Managing this secondary injury often involves taking patients to the operating room and removing a portion of their skull until the swelling subsides. These patients may experience long-term functional and cognitive difficulties.

When Good Inflammation Turns Bad

This five-year study homes in on the complement system, a group of proteins involved in immunity. These proteins activate in a chain-reaction fashion when the body encounters a foreign invader, such as a virus or bacteria, and work to overpower it. 

Andrew Ducret, MD
Andrew Ducruet, MD

Studies have shown that the complement system also plays a key role in the development and exacerbation of ischemic stroke. Although the underlying mechanisms remain unclear, the normally helpful infection-fighting inflammation appears to do more harm than good.

“The body’s essentially trying to heal the stroke but, at the same time, it’s over-exuberant,” Dr. Ducruet explained. “It stirs up more swelling and more damage.”
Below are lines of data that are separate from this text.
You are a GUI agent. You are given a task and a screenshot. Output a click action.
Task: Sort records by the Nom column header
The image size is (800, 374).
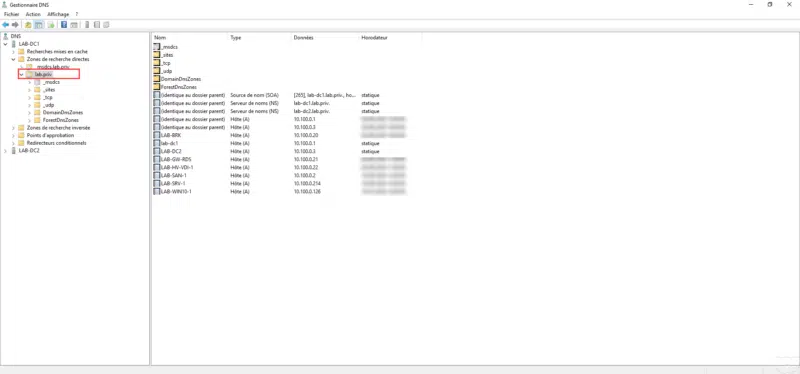coord(190,38)
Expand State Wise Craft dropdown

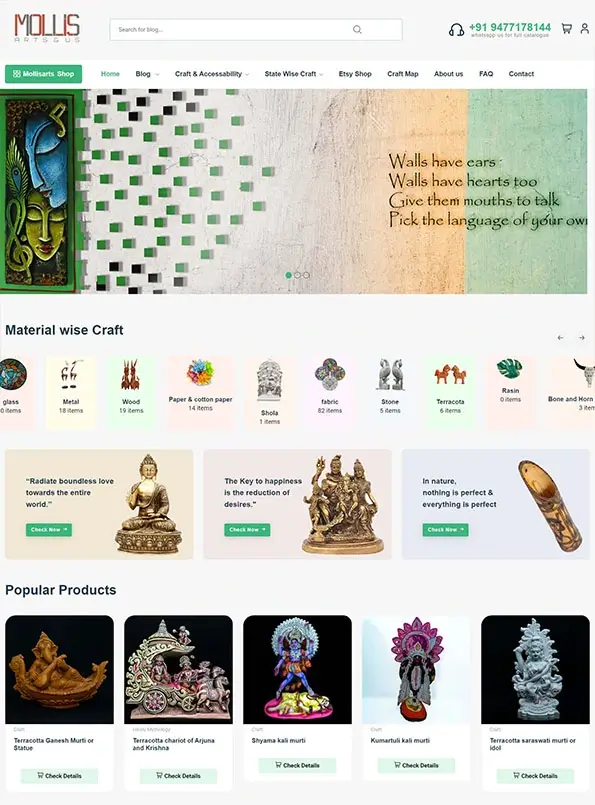pos(294,74)
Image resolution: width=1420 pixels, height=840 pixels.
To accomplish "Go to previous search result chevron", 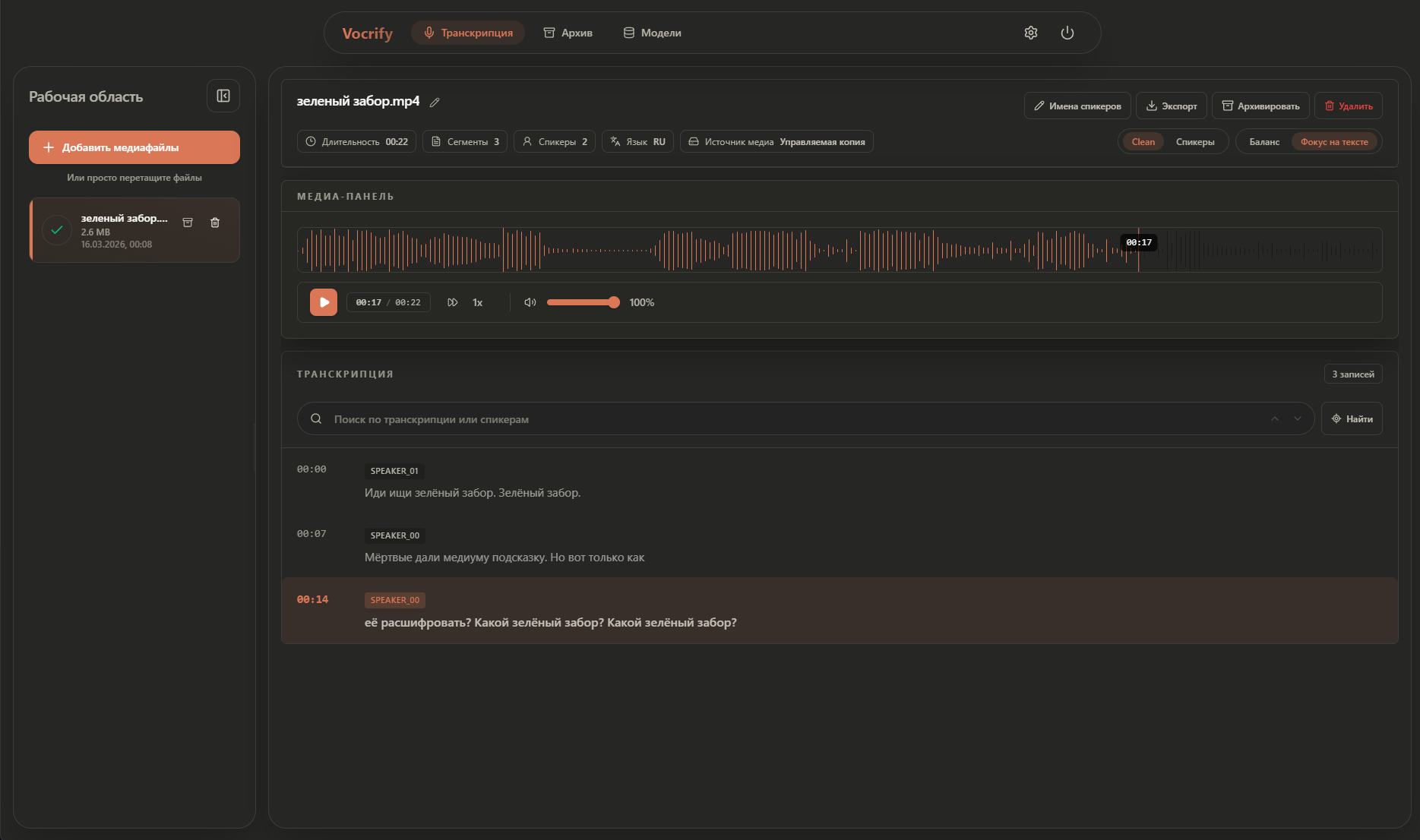I will pos(1275,419).
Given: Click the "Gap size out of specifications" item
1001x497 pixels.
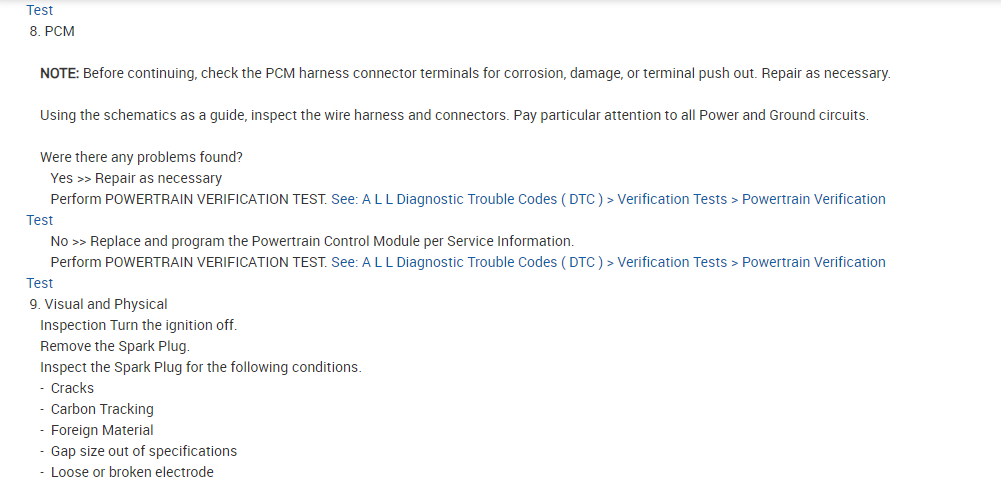Looking at the screenshot, I should click(x=144, y=451).
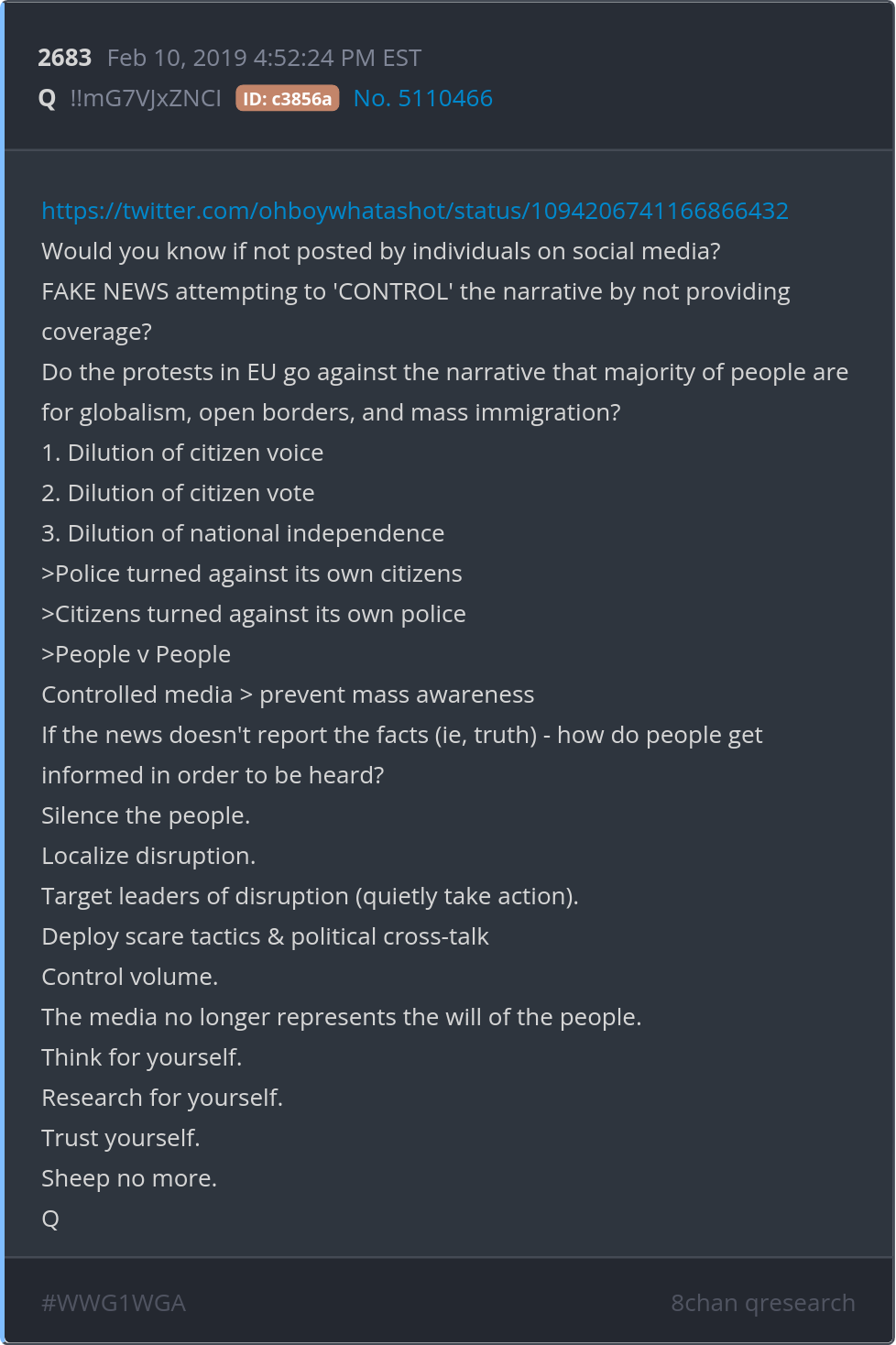Click the bold Q author name
This screenshot has height=1345, width=896.
pos(48,98)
As co-principal investigators, Drs. Ducruet and Ahmad are focusing on a particular aspect of the complement cascade: the C3a receptor (C3aR). Their previous work suggests that this receptor heightens communication between endothelial cells, promoting a breakdown of the blood-brain barrier. This barrier consists of an army of tightly packed endothelial cells that line the brain’s blood vessels. They determine which molecules can enter the brain, ushering in helpful nutrients while denying harmful intruders.

“That’s how we generated this idea: What would happen if we knocked down, or turned off, this receptor from the endothelial cell?” Dr. Ahmad said.

Hitting the ‘Off Switch’

This NIH-funded study does precisely that. Drs. Ducruet and Ahmad have created a unique mouse model, in which they’ve applied gene editing to block the activity of C3aR. They will compare how the brains of these mice and the brains of normal mice respond to tissue plasminogen activator (tPA), a clot-busting drug used to treat ischemic stroke in humans.

The team, which also includes Arizona State University clinical assistant professor Kanchan Bhatia, noted three specific aims for their study. The first is to demonstrate that inhibiting C3aR protects the blood-brain barrier. The researchers can assess this hypothesis by examining whether immune cells, such as myeloid cells, have crossed the blood-brain barrier in the genetically edited mice.

Saif Ahmad, PhD
Saif Ahmad, PhD

Secondly, they intend to show that C3aR deletion protects the brain from secondary injury after restoration of blood flow. This will involve evaluating the brains of mice for bleeding, swelling, and neurological dysfunction.

Lastly, the researchers will probe nerve cell activity to test their hypothesis that C3aR is responsible for gobbling up connections between nerve cells, called synapses, in the post-ischemic stroke brain. They also hope to show that blocking the receptor has the potential to improve long-term functional outcomes.

“A big part of this work is looking at long-term cognitive and behavioral outcomes because there’s another, less-defined role for complement, and that’s in clearing synapses,” Dr. Ducruet explained. “We think an aberrant function in the synaptic clearance can lead to functional problems down the road in terms of cognitive outcomes.”

If successful, this study would be the first to define a link between C3aR-associated inflammation and myeloid-mediated synaptic dysfunction after stroke.

Drs. Ducruet and Ahmad anticipate that turning off C3aR will both abate secondary injury after reperfusion treatment and improve long-term function associated with post-ischemic synapse elimination in aged mice.

A Foundation for Drug Translation

By illustrating the role of C3aR in secondary injury after reperfusion, this study could set the stage for trials of a drug blocking the receptor’s activity.

“Our hope is maybe it would allow us to give reperfusion therapies to more patients and protect against the side effects that are otherwise prohibitive,” Dr. Ducruet said. 

He and Dr. Ahmad have already identified a promising small-molecule inhibitor and are applying for separate funding to investigate it further.

“We’re trying to march that down the translational line—from cells, to animals, and ultimately humans,” Dr. Ducruet said. “So this grant represents the nuts-and-bolts basis for translation of a strategy like this.”